- Open Access
- Total Downloads : 119
- Authors : Howard Lei, Gopikrishnan Pallipatta, Farnaz Ganjeizadeh
- Paper ID : IJERTV3IS061484
- Volume & Issue : Volume 03, Issue 06 (June 2014)
- Published (First Online): 01-07-2014
- ISSN (Online) : 2278-0181
- Publisher Name : IJERT
- License: This work is licensed under a Creative Commons Attribution 4.0 International License
Speaker-Dependent and Independent Factors for Human Voice Visualization
Howard Lei
Dept. of Engineering CSU East Bay, Hayward, CA
Gopikrishnan Pallipatta
Dept. of Engineering CSU East Bay, Hayward, CA
Farnaz Ganjeizadeh
Dept. of Engineering, CSU East Bay, Hayward, CA
Abstract – This work aims to visualize the variability of recorded human speech based on differences in speaker ethnicity, gender, age and recording environment. Analysis of this mismatch can be done using Gaussian Mixture Models (GMMs), which have historically been used in the field of speaker recognition, trained on Mel-Frequency Cepstral Coefficient (MFCC) feature vectors extracted from the speech waveforms. Certain parameters in the GMM models are extracted and mapped to two dimensions via the Principal Component Analysis (PCA) technique. The two- dimensional values are visualized and compared based on their ethnicity, age and gender. The database used consists of 42 speakers of different ethnicity, gender and age. The analysis showed that speaker voices recorded in the same noisy environment appear more closely on the two-dimensional plot, confirming that the noise level in every recording plays an important role which differentiates speakers.

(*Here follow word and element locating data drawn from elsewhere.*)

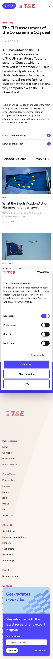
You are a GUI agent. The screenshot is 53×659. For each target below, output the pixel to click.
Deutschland (8, 480)
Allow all (26, 364)
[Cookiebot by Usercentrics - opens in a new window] (37, 273)
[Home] (27, 6)
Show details (37, 355)
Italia (4, 497)
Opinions (7, 452)
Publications (8, 458)
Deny (26, 383)
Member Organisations (14, 537)
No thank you (41, 650)
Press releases (10, 464)
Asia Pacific (8, 515)
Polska (5, 503)
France (5, 492)
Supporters (8, 548)
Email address (13, 636)
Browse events (10, 576)
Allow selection (27, 374)
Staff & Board (8, 531)
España (6, 486)
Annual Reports (10, 560)
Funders (6, 542)
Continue (12, 650)
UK (3, 509)
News (5, 446)
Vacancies (7, 554)
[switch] (45, 325)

Keywords – Speaker Recognition; GMM-UBM; Principal Component Analysis
-
INTRODUCTION
In speaker recognition, having a proper understanding of the causes of speaker variability is important to designing techniques to compensate for such variability. This work attempts to gain an understanding of the causes of speaker variability arising from factors such as speaker age, gender, ethnicity, and recording environment. Each speaker is modeled using a Gaussian Mixture Model (GMM) [1], which has been popular for speaker recognition up until around 2006. Certain parameters of each speakers GMM are extracted, and reduced to two-dimensions using Principal Component Analysis (PCA) [2] for visualization. The GMMs are trained in the typical fashion using Mel-Frequency Cepstral Coefficient (MFCC) feature vectors [3]. Once two- dimensional data is obtained for each speaker, it can be visualized on a two-dimensional scatter plot.
Given limited knowledge of the data, GMMs can model feature vector distributions that are difficult to precisely characterize, such as feature vectors resulting from speech waveforms. GMM models are trained using the Expectation Maximization (EM) algorithm [4], an iterative algorithm that finds a maximum-likelihood estimate of the model parameters given the feature vectors. The EM algorithm is similar to the K-means clustering algorithm, except that it
uses soft clustering assignments. In soft clustering, each feature vector is assigned a likelihood of belonging to each GMM mixture. The mixture means, covariance, and weights are updated based on the likelihoods of its MFCC vectors.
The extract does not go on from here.